FAQ on FDA Approval of Aducanumab

Jun 16, 2021 By Sabrina Da Rocha

 

On June 7, 2021, the FDA approved aducanumab, a monoclonal antibody made by Biogen, for use in Alzheimer’s disease in the US.  Here’s a quick list of frequently asked questions and their answers as provided by Lawrence I. Golbe, MD, CurePSP’s Director of Clinical Affairs

What does the FDA’s approval of aducanumab for Alzheimer’s mean for PSP and CBD, considering both are tau-related diseases?While AD, PSP, and CBD are tau-related, AD involves a second protein called beta-amyloid.  That is the target of the new drug called aducanumab. The FDA’s decision to approve it has no direct relevance to PSP or CBD.  But the approval may mean that the FDA is favorably disposed toward approving experimental drugs with modest benefit against previously untreatable neurodegenerative diseases.

What do you mean by “modest benefit”?Aducanumab is an antibody directed against beta-amyloid, a protein thought to be necessary to the process of brain cell loss in Alzheimer’s. This means that aducanumab would, at best, slow the future progression of the disease and probably not improve the existing symptoms.  In one of Biogen’s two trials, the drug slowed the progression of AD by a minimal amount – not enough to affect a person’s daily functioning. In the other trial, there was no benefit at all.  For these reasons, an outside advisory board at the FDA recommended against approval.

So why did the FDA approve aducanumab? In both aducanumab trials in Alzheimer’s, a brain imaging study using positron emission tomography (PET) showed clear and major reduction in beta-amyloid, and that’s what the FDA said its approval was based on.  The FDA says that it’s logical to assume that there should be some actual effect on cognitive function and disability even though the trial’s testing failed to demonstrate it in a one-year-long trial.  This is an exception to the FDA’s usual policy of requiring clear benefit to patients’ lives before approving a drug.

 

Could PET imaging play the same role in a PSP drug trial? While the PET scan measuring beta-amyloid deposits is a reliable test in Alzheimer’s, it would not work for PSP or CBD for the simple reason that there is no accumulation of the beta-amyloid protein in PSP.  Researchers are hard at work to find a PET technique to measure the tau protein, which does accumulate in PSP or CBD.  The search is slowed by the fact that the brain areas involved by tau in PSP are much smaller than those involved by beta-amyloid in Alzheimer’s.  However, researchers are getting very close to testing PET imaging for PSP and similar tau-based disorders.  Other ways of showing progression of PSP by blood tests or spinal fluid tests are also improving, but none of these biomarkers is ready to be relied upon in a big, expensive clinical trial designed to win FDA approval.   

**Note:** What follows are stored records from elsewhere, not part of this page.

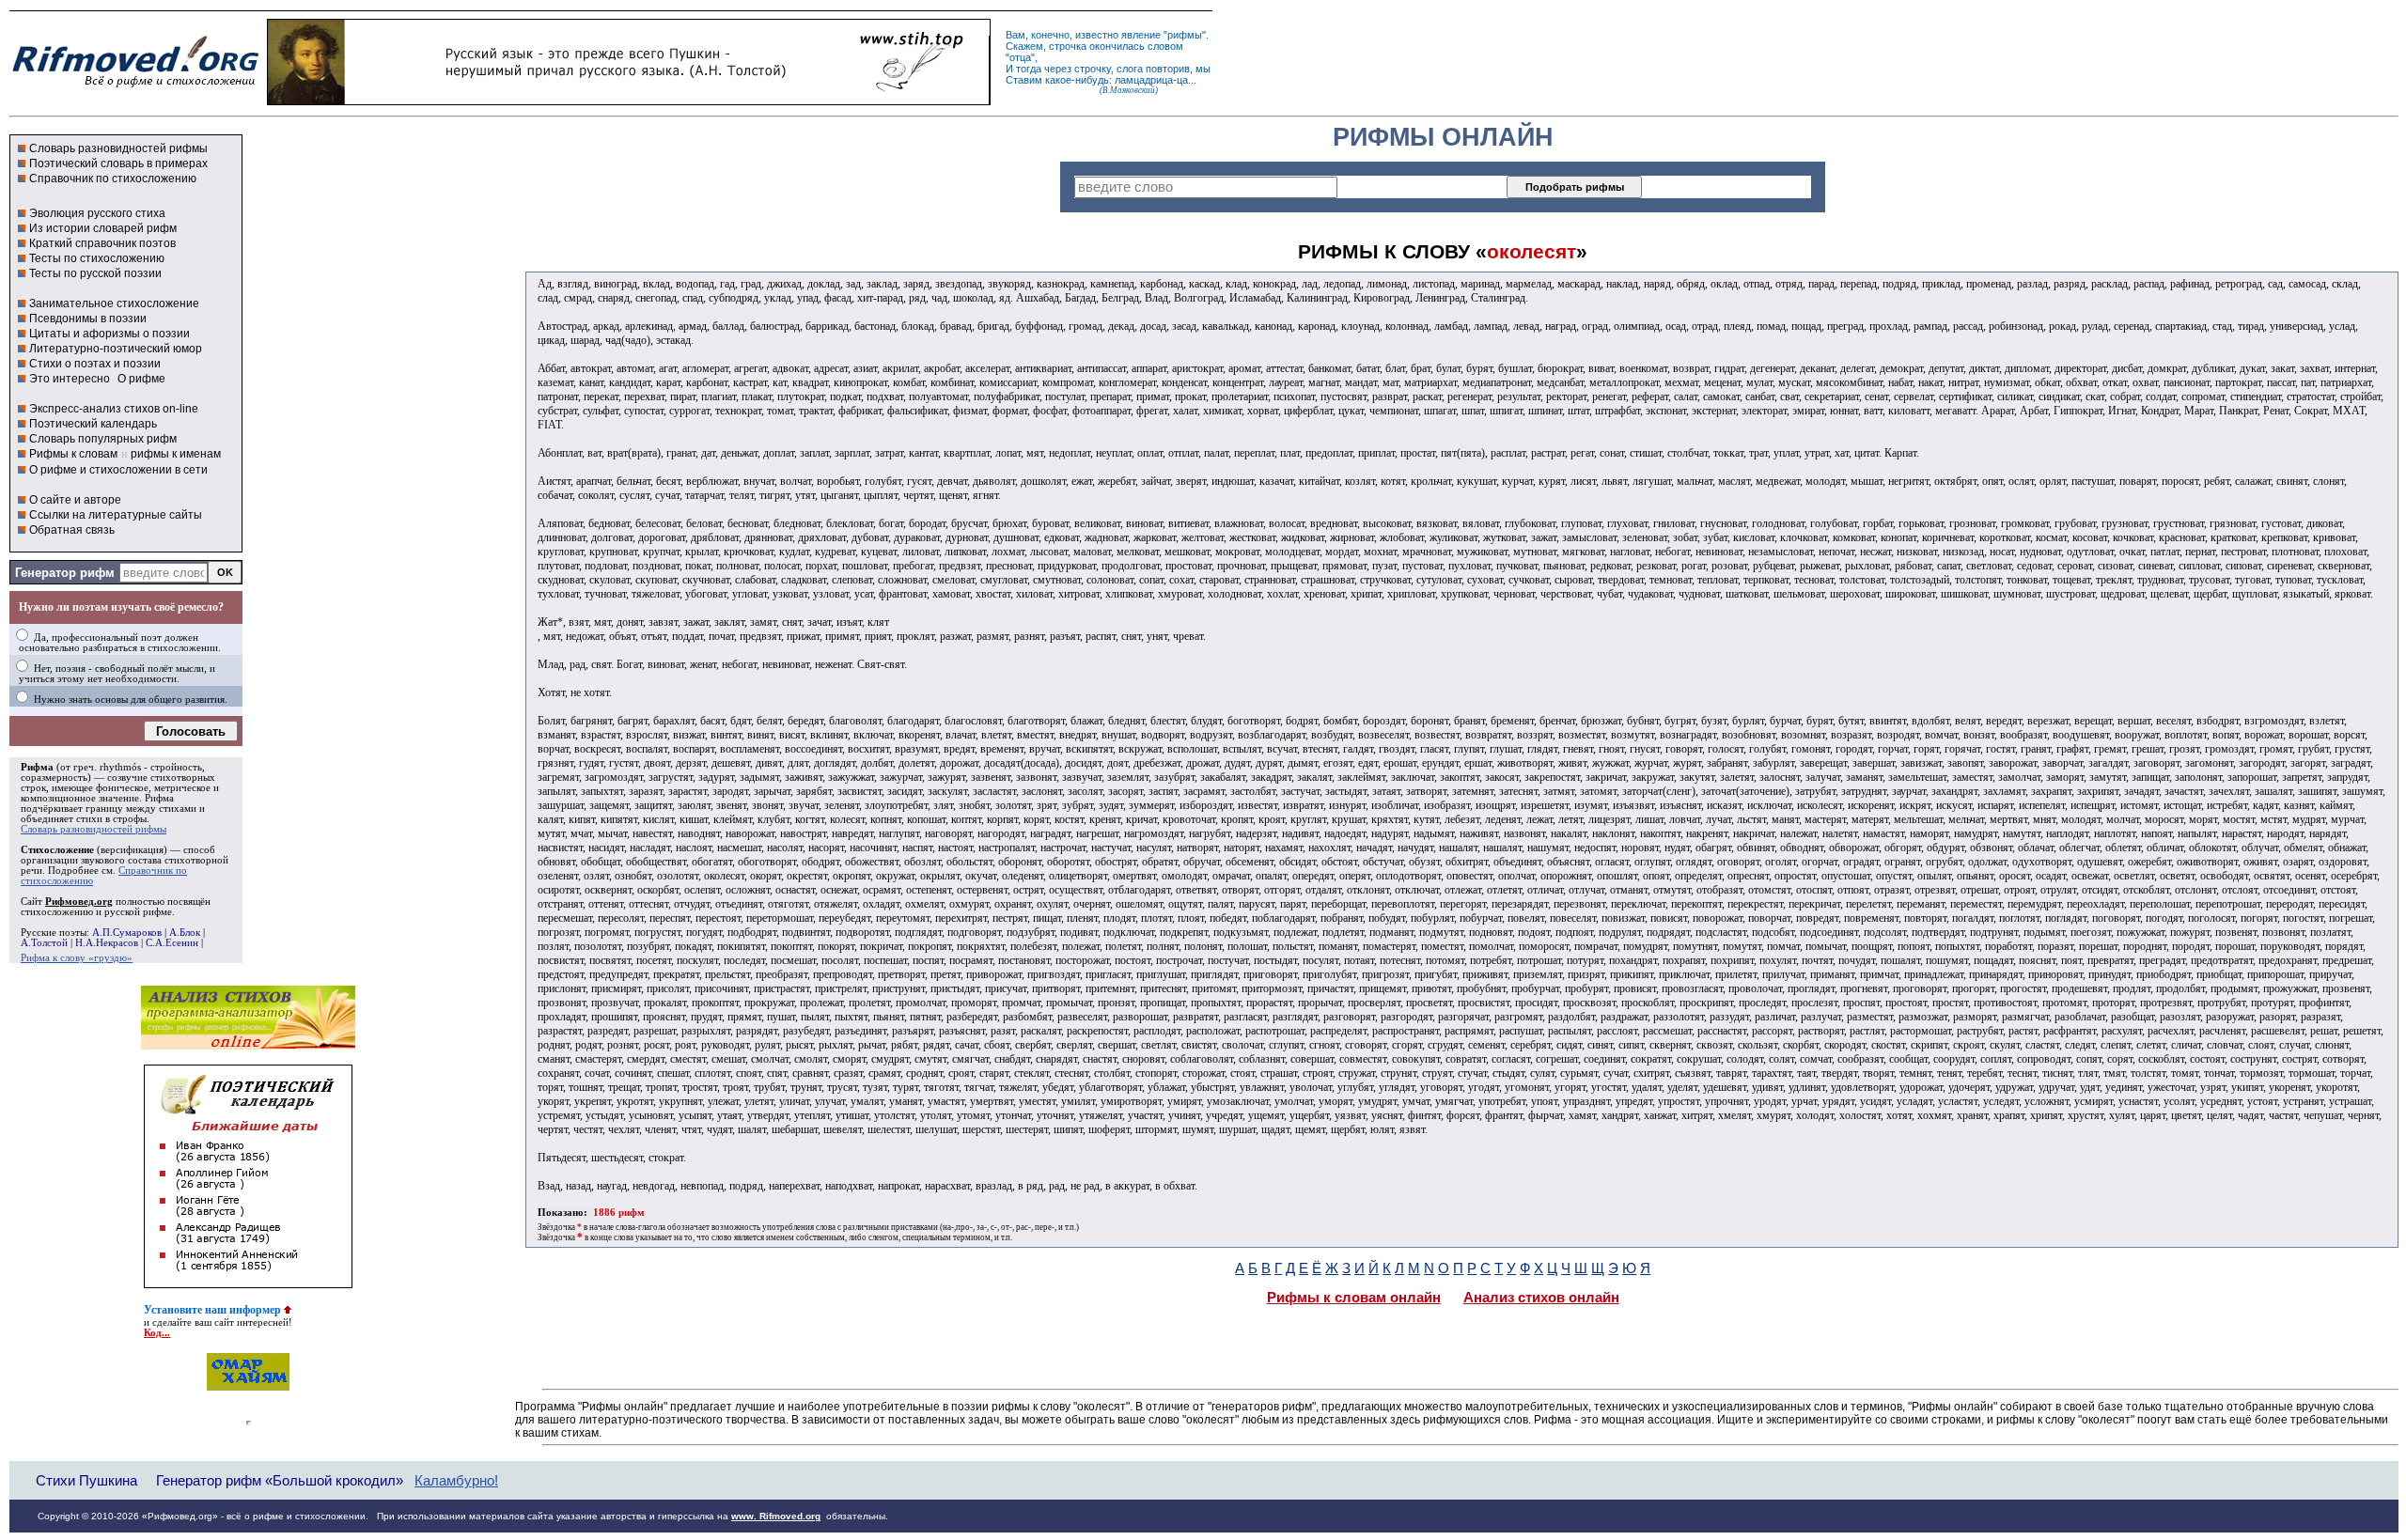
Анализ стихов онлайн (1541, 1297)
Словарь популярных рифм (103, 438)
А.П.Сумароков (127, 932)
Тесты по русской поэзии (95, 273)
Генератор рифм (65, 573)
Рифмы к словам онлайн (1354, 1297)
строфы (130, 819)
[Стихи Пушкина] (629, 100)
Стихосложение (57, 850)
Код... (157, 1333)
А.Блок (184, 932)
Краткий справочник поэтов (102, 243)
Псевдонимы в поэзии (88, 318)
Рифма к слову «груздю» (77, 958)
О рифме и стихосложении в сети (118, 469)
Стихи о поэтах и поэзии (95, 363)
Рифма (37, 767)
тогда (1028, 68)
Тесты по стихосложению (96, 258)
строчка (1067, 46)
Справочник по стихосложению (112, 178)
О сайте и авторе (75, 499)
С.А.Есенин (172, 943)
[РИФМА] (135, 87)
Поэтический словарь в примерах (118, 163)
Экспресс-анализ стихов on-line (113, 408)
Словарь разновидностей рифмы (118, 148)
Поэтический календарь (93, 423)
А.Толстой (44, 943)
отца (1020, 57)
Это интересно (69, 378)
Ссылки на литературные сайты (115, 514)
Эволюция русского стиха (97, 213)
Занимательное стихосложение (114, 303)
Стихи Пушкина (86, 1480)
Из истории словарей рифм (103, 228)
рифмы (1184, 34)
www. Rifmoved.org (775, 1516)
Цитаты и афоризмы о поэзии (109, 333)
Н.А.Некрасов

Would the FDA’s favorable disposition toward an Alzheimer’s drug apply to PSP in the future? We don’t know.  Without knowing the details of the FDA’s thinking on aducanumab, it’s reasonable to suppose that the huge population burden of Alzheimer’s played a role in the approval decision.  About six million Americans are living with Alzheimer’s, while for PSP, the figure is about 40,000.  So, the FDA may have been willing to lower their bar for an Alzheimer’s drug but not for a PSP drug.  Still, it’s true that any drug reducing the toxicity of tau protein in PSP might also work against the tau of Alzheimer’s and vice versa. 

I read that aducanumab for Alzheimer’s requires monthly intravenous infusions and regular MRI scans to check for brain swelling and bleeding.  Would that apply to a future antitau PSP drug, too? The ongoing MRIs are required because the clinical trials showed that as many as 40 percent of patients on aducanumab do have some degree of brain swelling or tiny areas of brain bleeding.  These generally did not cause symptoms during the one-year period of the trial, but the FDA is requiring doctors to monitor patients receiving the drug post-approval for those side effects.  We do not yet know if a future PSP drug would have the same problem, but the two antitau antibodies tested over the past few years (and found to have no benefit) did not show any such side effects on MRI imaging.  That’s good news, but it’s no guarantee that other PSP drugs using different modes of action might not have some other, equally concerning, side effects.   

As for the monthly intravenous infusions, if a future treatment is a monoclonal antibody, the answer is probably yes.  But most of the PSP treatments currently in development are other types of molecules, some in the form of an oral pill, but others in less convenient forms such as injections into the spinal fluid every few months. 


We in the nonprofit sector, with the help of generous donors, academic scientists, and pharmaceutical industry colleagues, just have to keep trying until we find a reasonably effective and safe way to slow the progression of PSP, CBD, and the other neurodegenerative disorders. More research in this area is being funded and progress is being made. We are confident that treatment and cure will eventually be found.